_Records provided_:
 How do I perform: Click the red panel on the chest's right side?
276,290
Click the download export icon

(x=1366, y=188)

==

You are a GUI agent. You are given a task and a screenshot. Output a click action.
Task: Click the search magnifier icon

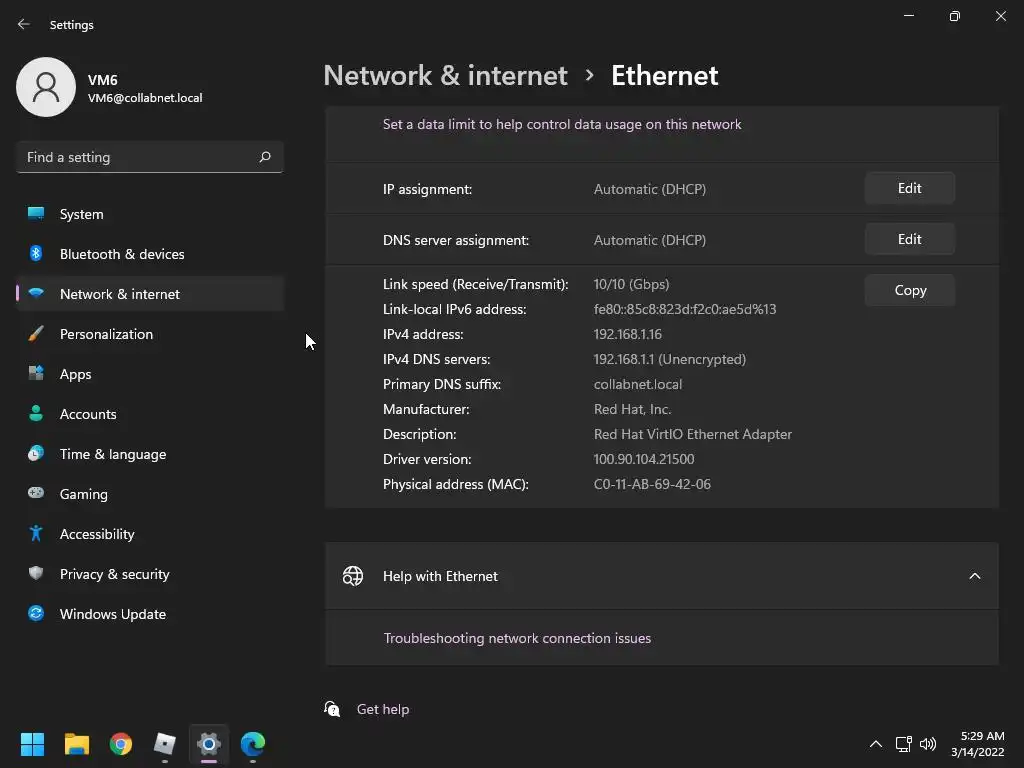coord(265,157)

---

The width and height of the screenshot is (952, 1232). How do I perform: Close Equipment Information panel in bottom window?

_Task to complete_:
Rewrite the material from the line with "How do I perform: Click" to the line with "(x=1366, y=188)", requests included, and scale each coordinate in the answers by 2.4. Round the results to whole numbers, with halves rounded up.

_Exercise answer_:
 How do I perform: Click the red panel on the chest's right side?
662,696
Click the download export icon

(x=3278, y=451)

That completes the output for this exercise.